Enzymes of the class I lyase-like family catalyze the asymmetric addition of ammonia to arylacrylates, yielding high value amino acids as products. Recent examples include the use of phenylalanine ammonia lyases (PALs), either alone or as a gateway to deracemization cascades (giving (S)- or (R)-α-phenylalanine derivatives, respectively), and also eukaryotic phenylalanine aminomutases (PAMs) for the synthesis of the (R)-β-products. Herein, we present the investigation of another family member, EncP from Streptomyces maritimus, thereby expanding the biocatalytic toolbox and enabling the production of the missing (S)-β-isomer. EncP was found to convert a range of arylacrylates to a mixture of (S)-α- and (S)-β-arylalanines, with regioselectivity correlating to the strength of electron-withdrawing/-donating groups on the ring of each substrate. The low regioselectivity of the wild-type enzyme was addressed via structure-based rational design to generate three variants with altered preference for either α- or β-products. By examining various biocatalyst/substrate combinations, it was demonstrated that the amination pattern of the reaction could be tuned to achieve selectivities between 99:1 and 1:99 for β:α-product ratios as desired.
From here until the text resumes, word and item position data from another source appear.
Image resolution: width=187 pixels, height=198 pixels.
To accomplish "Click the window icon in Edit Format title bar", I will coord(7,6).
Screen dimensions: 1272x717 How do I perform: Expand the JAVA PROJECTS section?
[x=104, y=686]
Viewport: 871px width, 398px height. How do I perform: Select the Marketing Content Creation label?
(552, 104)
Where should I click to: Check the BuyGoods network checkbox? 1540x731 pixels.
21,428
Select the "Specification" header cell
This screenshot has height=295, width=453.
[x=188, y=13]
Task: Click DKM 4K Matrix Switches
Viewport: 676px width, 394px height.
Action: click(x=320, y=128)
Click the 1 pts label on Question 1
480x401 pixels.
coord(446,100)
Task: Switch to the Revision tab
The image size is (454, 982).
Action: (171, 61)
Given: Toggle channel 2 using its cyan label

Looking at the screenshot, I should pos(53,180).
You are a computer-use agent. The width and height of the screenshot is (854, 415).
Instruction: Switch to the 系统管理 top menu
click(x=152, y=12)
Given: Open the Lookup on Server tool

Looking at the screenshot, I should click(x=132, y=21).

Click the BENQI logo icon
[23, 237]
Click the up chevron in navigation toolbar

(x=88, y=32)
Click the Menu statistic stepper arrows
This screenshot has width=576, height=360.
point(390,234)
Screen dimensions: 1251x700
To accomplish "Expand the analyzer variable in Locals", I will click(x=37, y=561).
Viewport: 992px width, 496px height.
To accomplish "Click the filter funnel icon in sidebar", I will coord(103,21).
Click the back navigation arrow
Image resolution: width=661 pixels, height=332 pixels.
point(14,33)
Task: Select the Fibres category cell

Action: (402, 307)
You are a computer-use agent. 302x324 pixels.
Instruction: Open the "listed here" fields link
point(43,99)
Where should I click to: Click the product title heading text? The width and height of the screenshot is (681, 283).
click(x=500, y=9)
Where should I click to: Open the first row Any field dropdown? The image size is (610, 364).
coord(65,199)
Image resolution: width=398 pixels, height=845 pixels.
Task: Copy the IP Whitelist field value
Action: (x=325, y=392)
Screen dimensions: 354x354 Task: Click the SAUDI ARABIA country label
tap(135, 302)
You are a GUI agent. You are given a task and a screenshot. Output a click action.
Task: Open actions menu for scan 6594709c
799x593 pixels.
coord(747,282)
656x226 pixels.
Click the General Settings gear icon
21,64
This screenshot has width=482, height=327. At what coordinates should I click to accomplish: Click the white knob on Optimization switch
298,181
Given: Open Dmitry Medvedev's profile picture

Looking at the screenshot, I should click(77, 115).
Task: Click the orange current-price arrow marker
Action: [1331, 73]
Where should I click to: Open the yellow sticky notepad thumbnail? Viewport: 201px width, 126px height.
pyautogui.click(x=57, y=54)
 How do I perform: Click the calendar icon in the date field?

Synthesis of D- and L-Phenylalanine Derivatives by Phenylalanine Ammonia Lyases: A Multienzymatic Cascade Process

The synthesis of substituted D-phenylalanines in high yield and excellent optical purity, starting from inexpensive cinnamic acids, has been achieved with a novel one-pot approach by coupling phenylalanine ammonia lyase (PAL) amination with a chemoenzymatic deracemization (based on stereoselective oxidation and nonselective reduction). A simple high-throughput solid-phase screening method has also been developed to identify PALs with higher rates of formation of non-natural D-phenylalanines. The best variants were exploited in the chemoenzymatic cascade, thus increasing the yield and ee value of the D-configured product. Furthermore, the system was extended to the preparation of those L-phenylalanines which are obtained with a low ee value using PAL amination.